Ingredients & Substitutions
- Raw shrimp (prawns) – I recommend buying raw peeled shrimp and either mincing them with a knife, or blitzing in a food processor. This gives you better control over the texture, and ensures they stay nice and juicy.
- Frozen peas – Defrost before using. You could also swap them for finely diced green beans or edamame.
- Corn kernels – Fresh, frozen or canned corn all work well. If using frozen, defrost first, and if using canned, drain well before adding to the mixture.
- Carrot – You could substitute it with finely diced capsicum or grated zucchini (just be sure to squeeze out any excess moisture).
- Spring onion – Finely chopped chives or a small amount of finely diced brown onion would also work.
- Egg
- Cornflour (cornstarch) – Helps bind the mixture and keeps the shrimp cakes tender. Potato starch can be used as a substitute.
- Salt and white pepper
- Oil spray – A light spray helps the shrimp cakes become golden and lightly crisp in the air fryer.
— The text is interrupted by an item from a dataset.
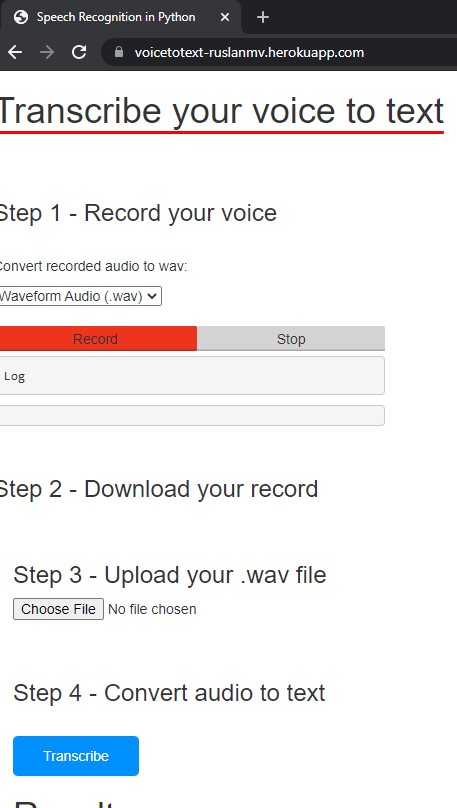The height and width of the screenshot is (808, 457).
Task: Click the Choose File button
Action: (x=58, y=609)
Any neutral cooking oil will work.
Equipment You’ll Need
This recipe comes together with just a few basic kitchen tools.
- Air fryer – My preferred way to cook these shrimp cakes until golden and lightly crisp. (I’ll also show you how to pan-fry them if you don’t have one.)
- Sharp knife and chopping board – For chopping the shrimp and finely dicing the vegetables.
- Mixing bowl – To combine all of the ingredients.
- Measuring spoons – For measuring the cornflour and seasonings.
These are all kitchen essentials that I use regularly in my own kitchen. If you’re looking to upgrade your cookware or utensils, you can shop my kitchen essentials here.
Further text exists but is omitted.